Dank des Servicegeschäfts wuchs der Umsatz in den drei Monaten bis Anfang Februar noch um 2 Prozent auf 16,0 Milliarden Dollar (12,1 Mrd Euro). Die Kunden würden
Dell heute nicht mehr als reinen PC-Hersteller wahrnehmen, sagte Gründer und Konzernchef Michael
Dell am Dienstag. Er hatte den Umbau zu einem breit aufgestellten Computerkonzern angestoßen, nachdem das PC-Geschäft immer weniger abgeworfen hatte.
Zuletzt musste
Dell allerdings höhere Kosten verdauen. Der Gewinn fiel im Vergleich zum Vorjahreszeitraum um 14 Prozent auf 764 Millionen Dollar. Das ist nur ein Bruchteil dessen, was Apple zuletzt mit seinen iPhone-Handys, iPads und Mac-Computern im Quartal verdient hatte - nämlich 13,1 Milliarden Dollar.

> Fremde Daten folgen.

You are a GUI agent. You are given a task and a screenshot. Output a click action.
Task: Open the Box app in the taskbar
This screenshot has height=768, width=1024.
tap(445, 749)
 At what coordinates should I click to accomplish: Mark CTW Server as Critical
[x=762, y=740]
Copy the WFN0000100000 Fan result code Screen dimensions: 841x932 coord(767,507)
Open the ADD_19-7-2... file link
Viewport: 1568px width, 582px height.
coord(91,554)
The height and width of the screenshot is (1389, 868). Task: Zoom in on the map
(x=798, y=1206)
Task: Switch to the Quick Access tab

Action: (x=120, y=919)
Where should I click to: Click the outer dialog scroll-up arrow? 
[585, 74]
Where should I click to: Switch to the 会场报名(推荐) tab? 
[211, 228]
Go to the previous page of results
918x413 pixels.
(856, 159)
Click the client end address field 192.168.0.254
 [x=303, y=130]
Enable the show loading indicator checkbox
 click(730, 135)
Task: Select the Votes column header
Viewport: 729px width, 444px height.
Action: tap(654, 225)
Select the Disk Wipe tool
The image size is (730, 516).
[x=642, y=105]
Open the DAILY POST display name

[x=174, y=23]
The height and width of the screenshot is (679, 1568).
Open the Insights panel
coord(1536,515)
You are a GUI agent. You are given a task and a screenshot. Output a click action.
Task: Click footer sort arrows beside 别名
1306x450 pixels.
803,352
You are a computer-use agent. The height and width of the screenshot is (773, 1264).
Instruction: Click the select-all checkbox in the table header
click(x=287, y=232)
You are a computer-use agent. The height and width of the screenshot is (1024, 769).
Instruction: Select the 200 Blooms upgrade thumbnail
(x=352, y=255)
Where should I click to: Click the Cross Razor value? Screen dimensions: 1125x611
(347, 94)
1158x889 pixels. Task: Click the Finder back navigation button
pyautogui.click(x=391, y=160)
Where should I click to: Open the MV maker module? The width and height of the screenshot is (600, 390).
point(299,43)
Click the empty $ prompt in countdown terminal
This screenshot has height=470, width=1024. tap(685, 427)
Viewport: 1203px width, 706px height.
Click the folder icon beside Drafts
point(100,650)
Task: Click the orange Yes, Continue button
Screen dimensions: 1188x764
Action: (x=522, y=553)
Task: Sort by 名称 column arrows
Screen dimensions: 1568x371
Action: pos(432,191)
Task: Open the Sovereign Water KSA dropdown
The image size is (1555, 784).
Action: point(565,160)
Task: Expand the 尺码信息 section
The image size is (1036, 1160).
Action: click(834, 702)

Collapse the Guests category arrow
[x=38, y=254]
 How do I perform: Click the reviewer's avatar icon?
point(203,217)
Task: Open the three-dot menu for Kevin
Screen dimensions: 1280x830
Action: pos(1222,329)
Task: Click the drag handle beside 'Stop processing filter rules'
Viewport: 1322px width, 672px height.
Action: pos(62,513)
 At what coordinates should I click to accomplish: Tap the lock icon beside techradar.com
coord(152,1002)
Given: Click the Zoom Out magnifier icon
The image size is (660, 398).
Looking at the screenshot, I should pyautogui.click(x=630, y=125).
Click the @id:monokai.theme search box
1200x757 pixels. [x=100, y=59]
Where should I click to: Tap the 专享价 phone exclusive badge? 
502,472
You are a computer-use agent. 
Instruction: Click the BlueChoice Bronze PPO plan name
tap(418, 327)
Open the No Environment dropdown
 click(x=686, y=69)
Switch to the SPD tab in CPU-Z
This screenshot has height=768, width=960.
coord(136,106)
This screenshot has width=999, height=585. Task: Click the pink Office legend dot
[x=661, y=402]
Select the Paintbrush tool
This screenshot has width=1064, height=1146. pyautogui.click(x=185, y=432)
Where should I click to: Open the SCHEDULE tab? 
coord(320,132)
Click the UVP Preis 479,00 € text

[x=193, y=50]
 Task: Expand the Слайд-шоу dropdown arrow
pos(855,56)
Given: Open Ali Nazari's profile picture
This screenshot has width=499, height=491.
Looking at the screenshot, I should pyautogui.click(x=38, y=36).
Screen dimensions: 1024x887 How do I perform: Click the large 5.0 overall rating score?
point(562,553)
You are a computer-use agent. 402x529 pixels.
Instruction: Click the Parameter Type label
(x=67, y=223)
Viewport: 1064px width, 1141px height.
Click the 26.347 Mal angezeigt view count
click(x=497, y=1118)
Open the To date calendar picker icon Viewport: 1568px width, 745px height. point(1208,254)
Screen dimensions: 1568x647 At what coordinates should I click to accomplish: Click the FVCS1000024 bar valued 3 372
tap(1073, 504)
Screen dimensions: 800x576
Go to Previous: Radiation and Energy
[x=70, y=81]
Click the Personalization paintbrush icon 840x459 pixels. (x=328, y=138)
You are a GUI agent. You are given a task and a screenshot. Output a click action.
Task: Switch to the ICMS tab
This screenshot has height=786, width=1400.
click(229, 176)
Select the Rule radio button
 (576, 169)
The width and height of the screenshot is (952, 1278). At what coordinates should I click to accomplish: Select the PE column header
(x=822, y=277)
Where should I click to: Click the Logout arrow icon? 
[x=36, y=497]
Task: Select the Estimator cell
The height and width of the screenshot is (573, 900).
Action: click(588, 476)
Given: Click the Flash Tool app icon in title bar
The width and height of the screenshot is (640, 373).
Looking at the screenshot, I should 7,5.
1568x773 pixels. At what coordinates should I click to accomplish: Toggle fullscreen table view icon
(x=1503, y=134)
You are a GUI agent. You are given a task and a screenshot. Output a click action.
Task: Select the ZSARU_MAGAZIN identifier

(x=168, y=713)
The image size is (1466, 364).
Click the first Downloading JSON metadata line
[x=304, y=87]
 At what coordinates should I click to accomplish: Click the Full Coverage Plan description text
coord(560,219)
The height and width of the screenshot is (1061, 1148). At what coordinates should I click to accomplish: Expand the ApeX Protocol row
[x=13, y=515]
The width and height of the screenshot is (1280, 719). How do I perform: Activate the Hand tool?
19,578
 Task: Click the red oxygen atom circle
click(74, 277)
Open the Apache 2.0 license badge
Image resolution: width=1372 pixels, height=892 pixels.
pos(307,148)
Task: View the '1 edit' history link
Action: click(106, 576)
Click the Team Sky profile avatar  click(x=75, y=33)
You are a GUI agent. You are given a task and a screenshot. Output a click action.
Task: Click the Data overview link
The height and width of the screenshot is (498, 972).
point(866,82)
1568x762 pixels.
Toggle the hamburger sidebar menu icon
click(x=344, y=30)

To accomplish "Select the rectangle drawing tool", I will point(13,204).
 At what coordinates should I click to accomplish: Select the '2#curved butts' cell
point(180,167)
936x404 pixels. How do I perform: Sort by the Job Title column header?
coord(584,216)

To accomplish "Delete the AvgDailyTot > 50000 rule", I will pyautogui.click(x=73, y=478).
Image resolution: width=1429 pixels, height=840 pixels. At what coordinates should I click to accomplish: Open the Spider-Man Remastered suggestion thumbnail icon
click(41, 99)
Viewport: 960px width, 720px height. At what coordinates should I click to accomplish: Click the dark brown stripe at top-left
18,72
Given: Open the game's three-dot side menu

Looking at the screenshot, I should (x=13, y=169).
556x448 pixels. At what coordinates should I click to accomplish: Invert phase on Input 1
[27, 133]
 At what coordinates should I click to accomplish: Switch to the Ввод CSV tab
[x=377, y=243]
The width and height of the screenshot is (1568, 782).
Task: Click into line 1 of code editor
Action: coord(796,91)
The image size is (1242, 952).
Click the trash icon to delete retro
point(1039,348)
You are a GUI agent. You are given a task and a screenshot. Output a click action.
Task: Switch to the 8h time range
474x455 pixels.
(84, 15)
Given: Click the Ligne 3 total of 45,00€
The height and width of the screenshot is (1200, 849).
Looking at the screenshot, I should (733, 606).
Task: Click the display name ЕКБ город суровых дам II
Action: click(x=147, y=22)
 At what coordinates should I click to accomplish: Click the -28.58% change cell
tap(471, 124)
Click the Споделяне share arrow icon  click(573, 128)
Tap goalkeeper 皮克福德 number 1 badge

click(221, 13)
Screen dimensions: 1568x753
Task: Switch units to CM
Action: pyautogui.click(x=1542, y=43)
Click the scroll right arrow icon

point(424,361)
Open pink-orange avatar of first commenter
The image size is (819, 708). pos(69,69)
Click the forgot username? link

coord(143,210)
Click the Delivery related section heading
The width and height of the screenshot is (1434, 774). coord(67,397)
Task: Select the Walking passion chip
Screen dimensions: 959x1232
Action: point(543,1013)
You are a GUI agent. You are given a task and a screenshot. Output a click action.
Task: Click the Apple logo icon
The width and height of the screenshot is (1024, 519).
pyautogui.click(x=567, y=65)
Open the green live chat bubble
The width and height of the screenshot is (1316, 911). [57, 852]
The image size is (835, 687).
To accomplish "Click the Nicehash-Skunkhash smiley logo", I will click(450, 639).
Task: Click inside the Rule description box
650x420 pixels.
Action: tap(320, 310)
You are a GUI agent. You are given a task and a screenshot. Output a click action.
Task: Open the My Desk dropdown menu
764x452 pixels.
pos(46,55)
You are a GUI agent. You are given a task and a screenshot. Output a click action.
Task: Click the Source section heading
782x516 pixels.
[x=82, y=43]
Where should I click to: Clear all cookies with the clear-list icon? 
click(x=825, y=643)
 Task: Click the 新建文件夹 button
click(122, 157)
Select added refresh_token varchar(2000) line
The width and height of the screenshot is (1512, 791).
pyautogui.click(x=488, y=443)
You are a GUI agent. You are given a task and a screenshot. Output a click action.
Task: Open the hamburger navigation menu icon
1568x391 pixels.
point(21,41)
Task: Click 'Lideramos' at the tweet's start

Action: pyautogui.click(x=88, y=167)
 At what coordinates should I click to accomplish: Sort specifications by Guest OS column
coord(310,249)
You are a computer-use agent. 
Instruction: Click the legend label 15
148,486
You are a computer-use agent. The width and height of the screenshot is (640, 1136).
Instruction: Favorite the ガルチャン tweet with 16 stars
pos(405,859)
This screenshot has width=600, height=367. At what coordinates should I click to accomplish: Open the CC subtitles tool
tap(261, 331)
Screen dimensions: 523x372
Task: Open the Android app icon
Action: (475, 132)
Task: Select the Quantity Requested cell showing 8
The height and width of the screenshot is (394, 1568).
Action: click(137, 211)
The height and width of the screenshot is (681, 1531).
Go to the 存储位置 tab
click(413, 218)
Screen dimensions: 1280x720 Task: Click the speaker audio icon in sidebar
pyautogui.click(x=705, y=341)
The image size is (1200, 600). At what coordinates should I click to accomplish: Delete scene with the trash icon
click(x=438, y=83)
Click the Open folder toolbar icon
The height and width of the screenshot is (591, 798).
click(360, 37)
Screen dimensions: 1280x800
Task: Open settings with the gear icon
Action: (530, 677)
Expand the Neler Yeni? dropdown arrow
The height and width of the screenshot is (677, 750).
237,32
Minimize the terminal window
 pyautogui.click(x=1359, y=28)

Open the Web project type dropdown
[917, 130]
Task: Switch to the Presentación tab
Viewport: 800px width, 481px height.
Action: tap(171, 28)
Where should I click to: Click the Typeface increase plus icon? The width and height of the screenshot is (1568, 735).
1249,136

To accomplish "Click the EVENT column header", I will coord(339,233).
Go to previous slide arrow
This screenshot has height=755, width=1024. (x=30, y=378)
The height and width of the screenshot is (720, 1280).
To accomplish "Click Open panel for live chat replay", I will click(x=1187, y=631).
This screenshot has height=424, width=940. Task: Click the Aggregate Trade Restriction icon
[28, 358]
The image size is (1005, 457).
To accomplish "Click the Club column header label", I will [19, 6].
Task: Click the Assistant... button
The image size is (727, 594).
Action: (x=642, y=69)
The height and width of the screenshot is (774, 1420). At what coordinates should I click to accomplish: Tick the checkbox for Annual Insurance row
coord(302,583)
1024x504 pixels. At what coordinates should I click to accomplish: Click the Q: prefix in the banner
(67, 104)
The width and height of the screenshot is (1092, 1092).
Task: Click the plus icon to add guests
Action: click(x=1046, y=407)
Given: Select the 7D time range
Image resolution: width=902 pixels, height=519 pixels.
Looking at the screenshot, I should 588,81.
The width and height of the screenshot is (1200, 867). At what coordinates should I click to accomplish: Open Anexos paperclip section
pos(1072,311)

Dell versucht mit dem Ausbau des Servicegeschäfts, dem Druck zu entkommen. Dabei wandelt der Computerbauer auf den Spuren des erfolgreichen IT-Urgesteins
IBM . Der Betrieb von Rechenzentren oder die IT-Beratung sind üblicherweise profitabler als der Verkauf von Hardware. Denn es gibt fast immer jemanden, der den PC billiger anbietet. Die Angreifer von
Dell sitzen vor allem in Asien und heißen Acer, Asus oder auch Lenovo.